From 4330374ba41c9339aae184dafce990f541e584a0 Mon Sep 17 00:00:00 2001
From: Adrian Cowham <adrian.cowham@gmail.com>
Date: Fri, 11 Oct 2024 12:01:51 -0700
Subject: [PATCH 9/9] passing kwargs and forcing keyword-only arguments

---
 src/pipecat/services/canonical.py | 4 +++-
 1 file changed, 3 insertions(+), 1 deletion(-)

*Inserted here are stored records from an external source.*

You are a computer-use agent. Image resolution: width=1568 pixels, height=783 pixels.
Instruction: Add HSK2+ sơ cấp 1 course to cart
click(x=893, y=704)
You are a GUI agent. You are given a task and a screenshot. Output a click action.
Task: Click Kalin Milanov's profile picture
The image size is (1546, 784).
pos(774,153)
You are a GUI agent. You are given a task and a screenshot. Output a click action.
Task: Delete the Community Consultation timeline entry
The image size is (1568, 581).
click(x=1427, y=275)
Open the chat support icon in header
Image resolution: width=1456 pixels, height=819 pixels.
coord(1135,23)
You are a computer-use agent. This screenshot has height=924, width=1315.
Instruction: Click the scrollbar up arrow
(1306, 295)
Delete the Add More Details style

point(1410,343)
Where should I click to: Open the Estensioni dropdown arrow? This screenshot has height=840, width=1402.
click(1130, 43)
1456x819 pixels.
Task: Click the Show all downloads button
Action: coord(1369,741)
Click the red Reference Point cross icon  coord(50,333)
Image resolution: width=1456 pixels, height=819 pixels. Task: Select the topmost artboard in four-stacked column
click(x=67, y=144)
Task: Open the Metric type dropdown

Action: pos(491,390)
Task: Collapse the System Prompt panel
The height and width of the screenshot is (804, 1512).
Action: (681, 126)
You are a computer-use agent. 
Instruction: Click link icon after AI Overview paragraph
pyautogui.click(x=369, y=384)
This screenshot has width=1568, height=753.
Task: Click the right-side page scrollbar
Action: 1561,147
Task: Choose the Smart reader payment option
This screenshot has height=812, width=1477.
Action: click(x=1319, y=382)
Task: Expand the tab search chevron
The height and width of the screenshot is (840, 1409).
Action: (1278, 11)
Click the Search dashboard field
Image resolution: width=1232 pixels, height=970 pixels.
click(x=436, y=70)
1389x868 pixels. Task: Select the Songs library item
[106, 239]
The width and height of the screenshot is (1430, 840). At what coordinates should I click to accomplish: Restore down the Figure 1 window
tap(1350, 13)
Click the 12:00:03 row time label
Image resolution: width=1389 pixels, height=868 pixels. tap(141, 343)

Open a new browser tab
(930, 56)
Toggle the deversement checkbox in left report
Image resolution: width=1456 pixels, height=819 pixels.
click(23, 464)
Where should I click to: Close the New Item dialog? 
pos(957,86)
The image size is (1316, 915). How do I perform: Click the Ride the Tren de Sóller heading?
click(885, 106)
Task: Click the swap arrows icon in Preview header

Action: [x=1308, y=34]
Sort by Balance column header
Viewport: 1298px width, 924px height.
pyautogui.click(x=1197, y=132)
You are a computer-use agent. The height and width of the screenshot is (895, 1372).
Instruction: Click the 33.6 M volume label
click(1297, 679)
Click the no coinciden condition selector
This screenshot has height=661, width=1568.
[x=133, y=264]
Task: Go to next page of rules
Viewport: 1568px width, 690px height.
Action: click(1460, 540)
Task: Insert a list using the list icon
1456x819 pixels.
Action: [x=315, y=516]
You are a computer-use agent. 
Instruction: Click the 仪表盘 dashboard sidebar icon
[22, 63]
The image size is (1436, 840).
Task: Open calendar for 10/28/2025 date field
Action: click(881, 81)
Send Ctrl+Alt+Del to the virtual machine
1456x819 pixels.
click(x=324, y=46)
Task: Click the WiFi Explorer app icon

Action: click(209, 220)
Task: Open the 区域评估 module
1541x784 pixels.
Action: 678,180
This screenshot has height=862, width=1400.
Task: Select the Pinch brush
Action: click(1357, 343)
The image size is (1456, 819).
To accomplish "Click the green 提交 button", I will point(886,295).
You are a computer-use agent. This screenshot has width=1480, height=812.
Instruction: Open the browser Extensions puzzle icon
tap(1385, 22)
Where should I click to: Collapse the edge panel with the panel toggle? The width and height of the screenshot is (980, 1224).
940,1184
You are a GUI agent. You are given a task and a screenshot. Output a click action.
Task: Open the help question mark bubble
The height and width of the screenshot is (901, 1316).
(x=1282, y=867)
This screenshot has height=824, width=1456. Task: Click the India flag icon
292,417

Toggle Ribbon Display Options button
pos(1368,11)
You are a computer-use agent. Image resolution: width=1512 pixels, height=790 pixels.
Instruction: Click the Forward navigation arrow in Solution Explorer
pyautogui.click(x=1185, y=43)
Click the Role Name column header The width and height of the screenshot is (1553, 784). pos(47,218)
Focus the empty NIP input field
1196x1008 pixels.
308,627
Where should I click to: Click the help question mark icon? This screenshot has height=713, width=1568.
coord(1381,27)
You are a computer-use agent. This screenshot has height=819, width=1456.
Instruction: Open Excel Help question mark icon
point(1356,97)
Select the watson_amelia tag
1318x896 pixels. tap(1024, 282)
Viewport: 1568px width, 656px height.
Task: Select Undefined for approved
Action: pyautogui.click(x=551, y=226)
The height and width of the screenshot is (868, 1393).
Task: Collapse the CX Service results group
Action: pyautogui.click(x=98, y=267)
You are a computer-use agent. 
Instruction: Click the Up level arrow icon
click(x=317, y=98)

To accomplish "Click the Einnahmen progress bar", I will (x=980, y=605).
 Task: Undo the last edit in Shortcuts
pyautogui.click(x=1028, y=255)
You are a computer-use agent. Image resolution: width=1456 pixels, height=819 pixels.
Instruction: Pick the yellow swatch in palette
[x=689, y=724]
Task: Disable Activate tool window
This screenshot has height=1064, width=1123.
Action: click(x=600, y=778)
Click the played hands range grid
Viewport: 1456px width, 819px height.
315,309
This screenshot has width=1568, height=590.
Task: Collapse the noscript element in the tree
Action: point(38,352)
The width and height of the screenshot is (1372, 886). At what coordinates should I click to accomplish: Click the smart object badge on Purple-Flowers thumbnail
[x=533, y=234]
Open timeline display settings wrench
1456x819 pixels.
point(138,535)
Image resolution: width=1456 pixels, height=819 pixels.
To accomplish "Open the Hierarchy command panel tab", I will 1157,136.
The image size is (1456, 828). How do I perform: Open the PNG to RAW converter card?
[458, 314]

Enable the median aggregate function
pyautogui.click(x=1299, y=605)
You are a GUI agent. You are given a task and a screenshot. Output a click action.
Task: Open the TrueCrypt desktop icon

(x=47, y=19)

diff --git a/src/pipecat/services/canonical.py b/src/pipecat/services/canonical.py
index 412e06dab..0f4fb6a2f 100644
--- a/src/pipecat/services/canonical.py
+++ b/src/pipecat/services/canonical.py
@@ -57,6 +57,7 @@ class CanonicalMetricsService(AIService):
 
     def __init__(
         self,
+        *,
         aiohttp_session: aiohttp.ClientSession,
         audio_buffer_processor: AudioBufferProcessor,
         call_id: str,
@@ -65,8 +66,9 @@ class CanonicalMetricsService(AIService):
         api_url: str = "https://voiceapp.canonical.chat/api/v1",
         assistant_speaks_first: bool = True,
         output_dir: str = "recordings",
+        **kwargs,
     ):
-        super().__init__()
+        super().__init__(**kwargs)
         self._aiohttp_session = aiohttp_session
         self._audio_buffer_processor = audio_buffer_processor
         self._api_key = api_key